If I were you I'd get a mortage of my own, and move myself and my own kids from rented into bought, and then you will have some equity eventually too.

Flibbertyjibbet Wed 28-Nov-12 14:24:55

Sorry 2nd para should have started 'its ok for YOUR kids to lose out financially due to the mortgage for the bigger house.

DuelingFanjo Wed 28-Nov-12 14:41:21

"The OP's dp is making a contribution though, he's putting all of the equity from his current home into this one. "

so what he and the OP need to do is get a more realistic mortgage which one of them can afford alone if they need to rather than using all his money to pay a deposit for a larger house and then expect her to pay it all by herself.

CogitoErgoSometimes Wed 28-Nov-12 15:23:40

" he doesn't see why his kids should lose out financially "

Hang on a minute. If you had one child and spent lots of money on them.... and then you deliver twins..... would you say the twins have to go short so that the eldest doesn't lose out financially?
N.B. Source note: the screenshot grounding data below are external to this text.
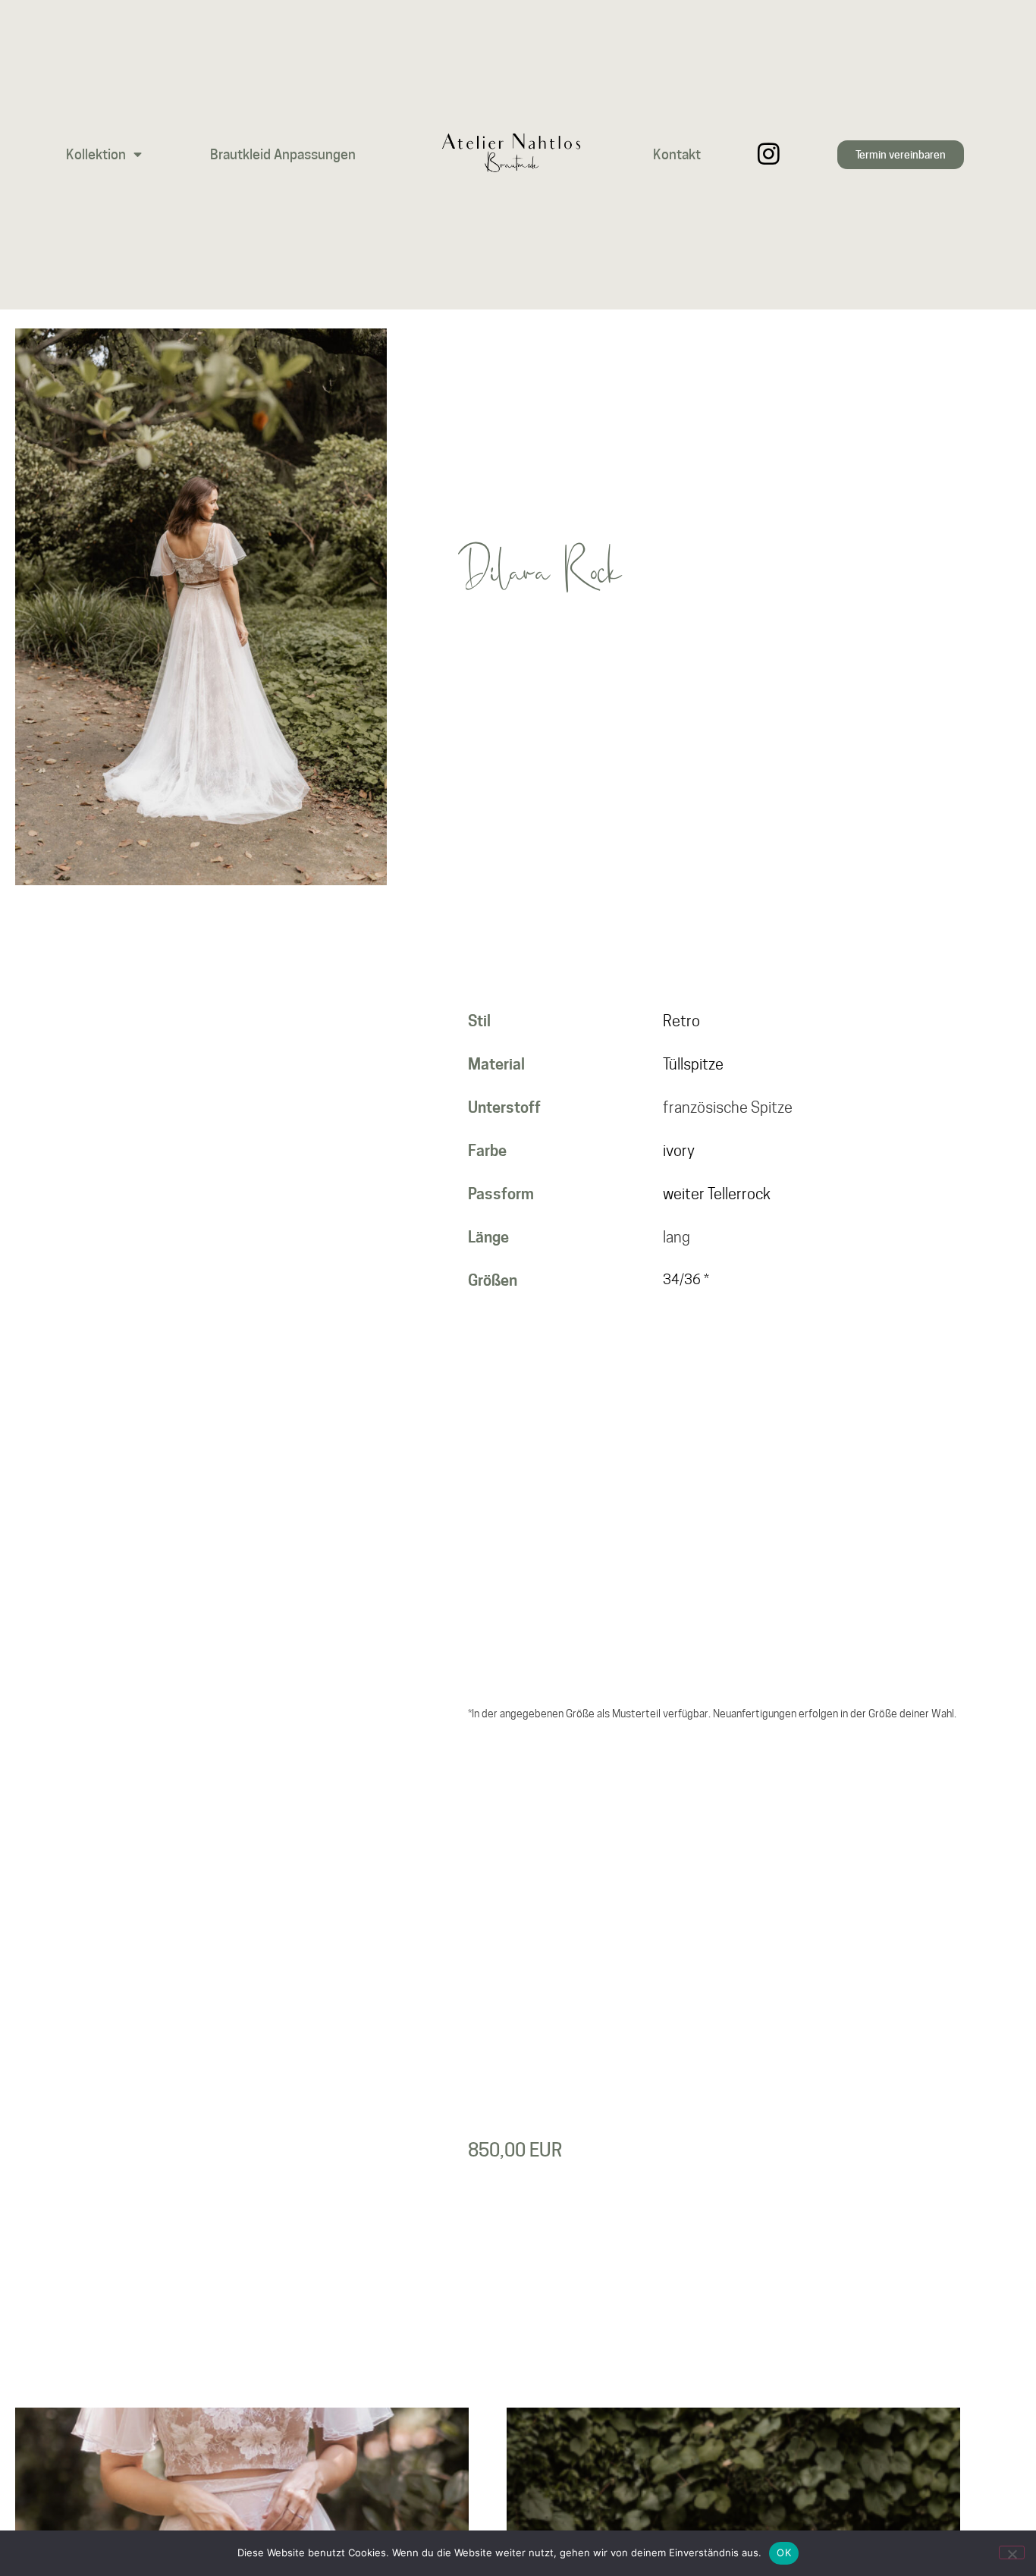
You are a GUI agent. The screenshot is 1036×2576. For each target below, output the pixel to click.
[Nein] (1012, 2552)
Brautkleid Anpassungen (283, 154)
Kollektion (96, 154)
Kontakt (677, 154)
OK (784, 2552)
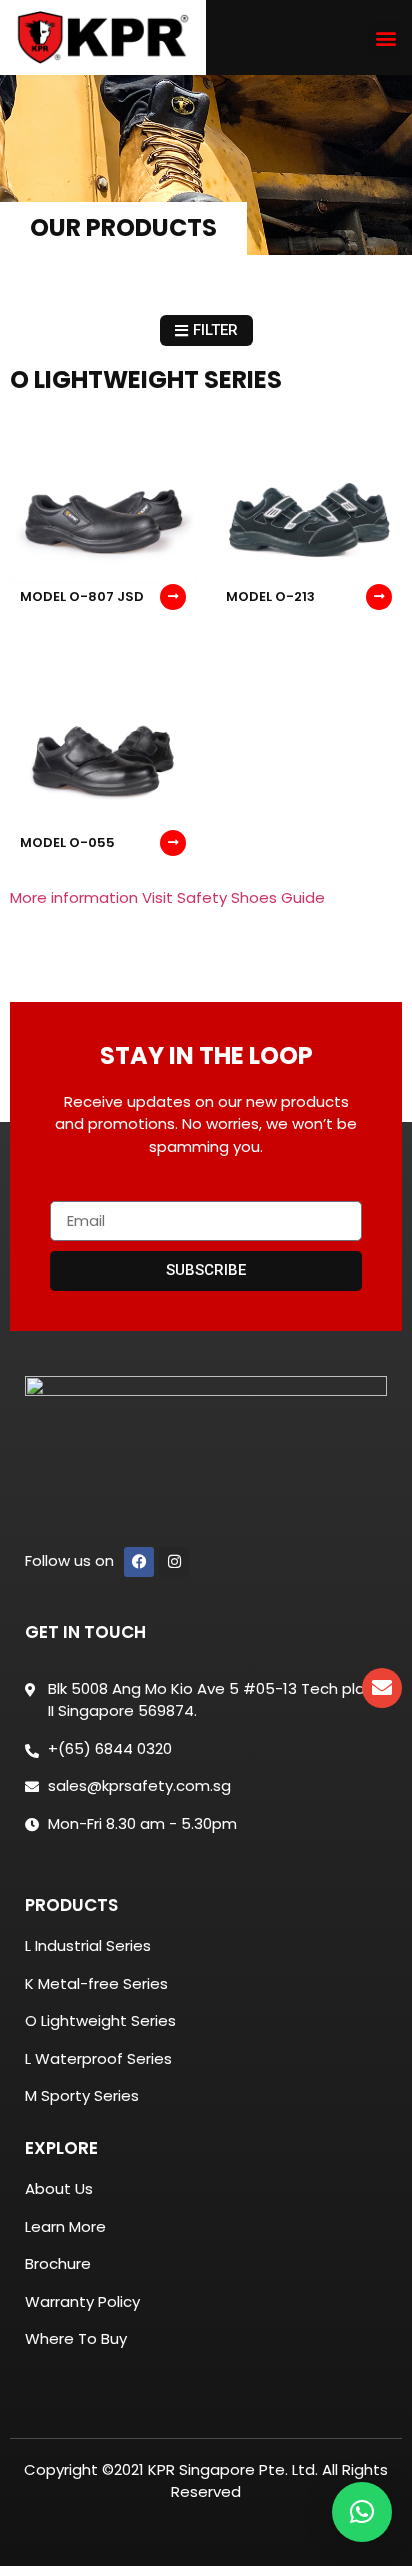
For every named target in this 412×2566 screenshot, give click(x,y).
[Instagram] (174, 1562)
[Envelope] (382, 1688)
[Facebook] (139, 1562)
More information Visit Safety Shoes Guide (167, 897)
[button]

Or would you say all three children now get an equal share? The problem here is that you are going to be a couple but you don't see his children as yours and he doesn't see your children as his.... not financially at any rate.

I think you'd better stay single tbh because I don't think either of you have really thought this through.

ladyjadey Wed 28-Nov-12 15:46:01

But ultimately my two are not his children. His will always be his number one priority as mine will be mine. It isn't that we aren't prepared to work this between us but the whole idea was about me having something concrete for my money instead of paying rent, not taking money off his kids. If we can't afford a mortgage together then we will stay as we are, I don't think he is unreasonable in that, why should any of our kids lose out as a result of our relationship? We would both be very unfair if that were the case. It is different if we make our own sacrifices but his kids don't need a new house, the one they have is more than fine!

QuickLookBusy Wed 28-Nov-12 15:56:57

I actually agree with you Lady. I think it's a bit mean of people to suggest he gives his dc less money, it's really not fair on them. The fact he isn't willing to do that, makes me think he's a good man.

How old are your dc? From what you said about one being entitled to free hours, are they at nursery? If so does that mean in a couple of years they'll be at school and your child care bill will be less?

DuelingFanjo Wed 28-Nov-12 16:01:05

I think you have to separate the 'rent/mortgage' from his kids needs and your kids needs. Naturally all the kids need to be financially supported but why should your kids suffer because he won't pay to live somewhere. Clearly the arrangement where he paus a deposit but then doesn't pay anything monthly to live in the house isn't going to be fair on your children as you will be taking up the slack and that leaves your kids without the basics.

Don't live in a place you can't afford to pay for alone.